Bien sûr, je n’étais pas seule sur le coup, à la Maison de l’Amérique latine. Pas moins de 300 personnes avec qui j’ai dû partager Frédéric Taddéï (une révérence), et Sa Seigneurie Gonzague Saint-Bris (une génuflexion) revêtu d’une magnifique veste d’un beau violet épiscopal. N’étaient pas venus, mais ils avaient un petit mot de leur maman, en l’occurrence une vidéo, Patrick Poivre d’Arvor, Irène Frain et Luc Ferry qui ont tous avoué en choeur une ascendance qui ne savait ni lire ni écrire, ont juré craché que l’illettrisme était un fléau contre lequel ils se battraient jusqu’à la mort, vous savez comment il est PPDA, toujours un peu fou, romantique, les cheveux d’une jolie couleur blonde, prêt à affronter les plus grands moulins de cette terre. Ferry a proposé de faire comme en Finlande et de dédoubler les CP (si seulement!). Irène Frain a…dit…Euh, je me souviens plus.
La lutte contre l’illettrisme peut se flatter de voir d’autres jolies marraines se pencher sur son berceau : Yamina Benguigui, Aïda Thouiri – présentatrice et journaliste TV – et de beaux parrains, Léo Scheer, éditeur et Tonino Benacquista, écrivain.
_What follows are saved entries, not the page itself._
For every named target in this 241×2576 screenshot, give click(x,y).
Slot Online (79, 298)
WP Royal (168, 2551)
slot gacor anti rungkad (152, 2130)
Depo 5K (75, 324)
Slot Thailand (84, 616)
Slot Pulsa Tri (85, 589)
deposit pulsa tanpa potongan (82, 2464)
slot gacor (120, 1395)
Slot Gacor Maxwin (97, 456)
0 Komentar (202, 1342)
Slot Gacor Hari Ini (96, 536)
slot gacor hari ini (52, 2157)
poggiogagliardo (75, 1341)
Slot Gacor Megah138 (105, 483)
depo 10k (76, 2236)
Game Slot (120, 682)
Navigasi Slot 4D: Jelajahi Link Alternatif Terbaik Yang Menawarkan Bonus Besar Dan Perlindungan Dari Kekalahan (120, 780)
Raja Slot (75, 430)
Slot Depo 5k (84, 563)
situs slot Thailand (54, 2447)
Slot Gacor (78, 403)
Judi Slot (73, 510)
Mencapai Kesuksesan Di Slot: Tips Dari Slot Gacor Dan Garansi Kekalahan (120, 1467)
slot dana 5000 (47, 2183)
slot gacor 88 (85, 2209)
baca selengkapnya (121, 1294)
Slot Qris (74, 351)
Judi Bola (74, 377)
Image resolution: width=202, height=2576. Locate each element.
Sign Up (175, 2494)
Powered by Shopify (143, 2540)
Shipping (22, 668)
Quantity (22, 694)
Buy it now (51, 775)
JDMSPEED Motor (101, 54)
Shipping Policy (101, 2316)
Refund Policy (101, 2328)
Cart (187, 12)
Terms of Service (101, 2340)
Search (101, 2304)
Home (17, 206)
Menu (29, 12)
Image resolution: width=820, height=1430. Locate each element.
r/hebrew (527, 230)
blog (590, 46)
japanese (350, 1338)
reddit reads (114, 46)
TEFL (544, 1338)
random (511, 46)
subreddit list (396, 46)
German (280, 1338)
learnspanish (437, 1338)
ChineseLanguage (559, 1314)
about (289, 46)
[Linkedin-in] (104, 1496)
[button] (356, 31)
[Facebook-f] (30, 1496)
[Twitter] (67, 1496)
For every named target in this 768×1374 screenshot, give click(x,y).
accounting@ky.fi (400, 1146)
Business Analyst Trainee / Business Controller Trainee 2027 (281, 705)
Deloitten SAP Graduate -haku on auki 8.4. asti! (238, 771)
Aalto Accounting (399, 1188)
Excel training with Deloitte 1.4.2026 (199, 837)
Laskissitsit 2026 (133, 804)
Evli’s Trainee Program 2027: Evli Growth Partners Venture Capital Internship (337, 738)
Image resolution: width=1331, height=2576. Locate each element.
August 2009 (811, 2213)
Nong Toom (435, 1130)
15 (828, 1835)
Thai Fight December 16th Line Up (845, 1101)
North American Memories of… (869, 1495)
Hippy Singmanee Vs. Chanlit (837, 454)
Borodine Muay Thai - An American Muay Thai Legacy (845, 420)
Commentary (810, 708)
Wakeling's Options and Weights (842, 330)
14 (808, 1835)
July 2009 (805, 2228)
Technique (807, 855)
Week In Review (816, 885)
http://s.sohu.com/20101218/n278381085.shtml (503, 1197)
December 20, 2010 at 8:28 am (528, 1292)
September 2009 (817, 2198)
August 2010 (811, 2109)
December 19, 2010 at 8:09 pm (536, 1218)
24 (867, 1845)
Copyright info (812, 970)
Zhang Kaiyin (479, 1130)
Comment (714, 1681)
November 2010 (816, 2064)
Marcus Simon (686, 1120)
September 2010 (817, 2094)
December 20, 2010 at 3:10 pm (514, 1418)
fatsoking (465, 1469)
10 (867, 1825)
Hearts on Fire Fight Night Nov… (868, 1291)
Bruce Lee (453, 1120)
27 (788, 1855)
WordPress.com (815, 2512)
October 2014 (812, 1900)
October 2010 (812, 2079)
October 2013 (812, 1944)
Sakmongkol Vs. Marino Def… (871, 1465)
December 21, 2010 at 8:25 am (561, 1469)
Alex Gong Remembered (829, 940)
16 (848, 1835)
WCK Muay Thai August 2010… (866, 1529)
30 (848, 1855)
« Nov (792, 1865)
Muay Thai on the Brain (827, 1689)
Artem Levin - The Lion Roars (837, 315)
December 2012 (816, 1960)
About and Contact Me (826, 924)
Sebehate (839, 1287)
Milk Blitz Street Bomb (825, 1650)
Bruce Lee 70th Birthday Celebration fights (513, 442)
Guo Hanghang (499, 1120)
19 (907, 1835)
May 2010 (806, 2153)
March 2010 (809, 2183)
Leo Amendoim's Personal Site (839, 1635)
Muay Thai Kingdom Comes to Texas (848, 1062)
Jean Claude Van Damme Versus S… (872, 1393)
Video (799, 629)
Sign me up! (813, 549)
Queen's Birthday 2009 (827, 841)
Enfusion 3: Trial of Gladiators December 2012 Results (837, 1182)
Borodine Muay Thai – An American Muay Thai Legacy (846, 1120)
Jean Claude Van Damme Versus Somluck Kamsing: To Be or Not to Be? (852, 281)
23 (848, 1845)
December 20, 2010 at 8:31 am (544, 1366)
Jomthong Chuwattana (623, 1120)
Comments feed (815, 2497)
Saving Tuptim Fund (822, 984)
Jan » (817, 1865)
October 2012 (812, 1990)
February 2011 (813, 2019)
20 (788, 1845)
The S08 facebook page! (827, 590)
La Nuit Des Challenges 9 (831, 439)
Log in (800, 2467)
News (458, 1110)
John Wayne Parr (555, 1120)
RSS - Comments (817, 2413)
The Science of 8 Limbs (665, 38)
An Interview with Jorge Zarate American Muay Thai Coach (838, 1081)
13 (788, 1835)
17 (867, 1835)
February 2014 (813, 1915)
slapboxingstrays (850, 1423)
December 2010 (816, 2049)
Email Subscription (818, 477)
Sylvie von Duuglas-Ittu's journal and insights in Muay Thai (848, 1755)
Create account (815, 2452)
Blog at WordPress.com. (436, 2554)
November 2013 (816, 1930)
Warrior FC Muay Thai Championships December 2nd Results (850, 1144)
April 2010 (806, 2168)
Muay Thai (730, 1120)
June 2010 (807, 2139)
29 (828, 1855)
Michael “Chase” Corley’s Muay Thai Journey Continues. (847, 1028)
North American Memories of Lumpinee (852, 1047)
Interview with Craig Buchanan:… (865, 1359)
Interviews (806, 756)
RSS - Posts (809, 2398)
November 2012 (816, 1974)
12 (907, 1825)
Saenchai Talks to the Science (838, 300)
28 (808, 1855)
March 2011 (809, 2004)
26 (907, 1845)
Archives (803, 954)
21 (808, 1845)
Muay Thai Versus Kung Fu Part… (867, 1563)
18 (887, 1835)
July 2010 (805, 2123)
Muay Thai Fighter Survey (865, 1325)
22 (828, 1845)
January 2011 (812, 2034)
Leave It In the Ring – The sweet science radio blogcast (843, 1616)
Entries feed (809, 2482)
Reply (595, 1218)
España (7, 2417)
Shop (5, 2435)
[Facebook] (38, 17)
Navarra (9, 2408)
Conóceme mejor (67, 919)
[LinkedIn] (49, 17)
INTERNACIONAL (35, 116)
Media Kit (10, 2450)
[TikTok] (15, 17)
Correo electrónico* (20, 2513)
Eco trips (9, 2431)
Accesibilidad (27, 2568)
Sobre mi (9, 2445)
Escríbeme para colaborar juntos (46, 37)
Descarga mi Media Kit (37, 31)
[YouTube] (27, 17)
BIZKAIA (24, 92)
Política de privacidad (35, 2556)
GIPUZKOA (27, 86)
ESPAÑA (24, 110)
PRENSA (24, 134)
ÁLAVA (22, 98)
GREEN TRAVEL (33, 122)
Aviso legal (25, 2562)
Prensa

La lutte contre l’illettrisme comment ça marche? 
 D’abord, on crée le Festival “Mot à Maux” et on propose à de jeunes vidéastes de réaliser des petits films pour Internet afin de sensibiliser à ce problème qui touche tout-de-même 3 millions d’adultes en France! On réunit un jury présidé par Frédéric Taddeï, je vous l’ai déjà dit, non?  Et on sélectionne le clip sensé alerter le mieux les érudits, blogueurs, publicitaires (bonsoir Bertrand Suchet, PDG de l’agence DDB), journalistes,écrivains ou leaders d’opinion que nous sommes. Ledit Frédéric, oui je l’appelle Frédéric, voire Fred, depuis qu’il s’invite en live tous les soirs de semaine sur mon écran HD avec son émission de 3e partie de soirée et qu’à cause de lui, je me couche trop tard. Fred donc a fait un petit discours, bref mais bon, dans lequel il a expliqué la différence entre l’analphabétisme et l’illettrisme. Le premier regroupe ceux qui n’ont jamais appris à lire ou à écrire, le second, ceux qui ont appris mais qui, au détour de l’adolescence ont abandonné tout espoir d’apprendre. Intéressant, je ressortirai de là moins bête qu’en entrant. Puis, Fred s’est excusé et s’est tiré sans même finir sa coupette : il avait un direct sur le gaz et un Président qui s’expliquait sur son remaniement, enfin celui de Fillon. 
Oui mais bon, qui “On”? Hé oui, un festival, ça ne se trouve pas sous le pas d’un cheval. Alors qui s’y colle? Le Syndicat de la Presse Sociale (SPS), présidé (encore un président) par Philippe Marchal et une instance gouvernementale, bien sûr, l’Agence Nationale de Lutte contre l’Illettrisme (ANLCI). Déjà 15 ans qu’ils s’engagent ensemble, une union solide et fidèle pour tenter d’éradiquer cette défaillance qui peut isoler ses “victimes” du monde extérieur et les marginaliser.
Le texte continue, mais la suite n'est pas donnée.